There will be two Workers, and one Dealer. When the Worker requests data from the Dealer, it does it inside a critical OpenMP directive. The Dealer is simply initialised with the data to read through, and deals this data out to the Worker upon request, and marks the data piece as ‘done’. If there are no more data to work on, the Worker exits. The only tricky part is the startup, which should look like:

//Don't allow dynamic number of threads
omp_set_dynamic(0);

//Set the number of threads we need
omp_set_num_threads(2);

//Initialise Dealer
Dealer dealer(my_options);

#pragma omp parallel
{
  int thread = omp_get_thread_num();
  int num_threads = omp_get_num_threads();

  Worker worker(&dealer, my_options);
  worker.compute();
}

It’s really simple, and works on all platforms where OpenMP is supported, which is pretty much everything, including Windows, Linux, embedded devices, etc. The really nice part about this architecture though is that it allows for way more than just getting around the problems with multiple kernels in the same source code.

The advantages

First of all, this architecture allows for the Dealer to do much more than just deal out data. You can set the number of threads to 3, set the workers to do their stuff, and wake up the Dealer every 5 seconds to dump the data, for instance. This only needs a “while(!finished) { wait(5sec); dump_my_data();}” loop in Dealer. Since the other threads can simply continue working while Dealer is writing to disk, this may be quite an important advantage in case the data you are generating is large. Similarly, Dealer could pre-load the data from disk that is to be dealt out to Workers.

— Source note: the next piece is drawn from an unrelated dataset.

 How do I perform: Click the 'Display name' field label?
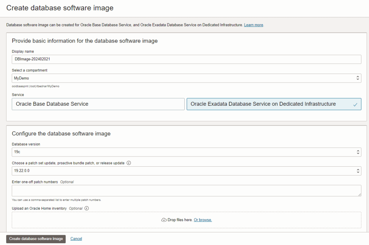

Another very nice advantage of the above is that there can be any number of Workers, which sounds crazy until you get your hands on a multi-GPU computer. To take advantage of all GPUs in the system, the Workers simply need to be paremetrised with the device number that we wish to use. For example, if we have two OpenCL devices on a machine, we need to launch 4 threads, with device numbers 0,0 and 1,1. If the data chunks to compute are small relative to the overall data, e.g. data chunks need approx. 1 minute to process, but the overall data takes more than an hour, the dealer will distribute the load pretty evenly among the GPUs, so the GPUs can be even of a mixed speed, and it won’t affect the overall finish time much.

Conclusions

Although the proposed architecture uses multi-threading, something that most programmers fear (sometimes rightly so), it leads to a significantly cleaner and more flexible code that can do more with less. Using this architecture, the code should be easier to write, maintain, and extend — something all good programmers strive for.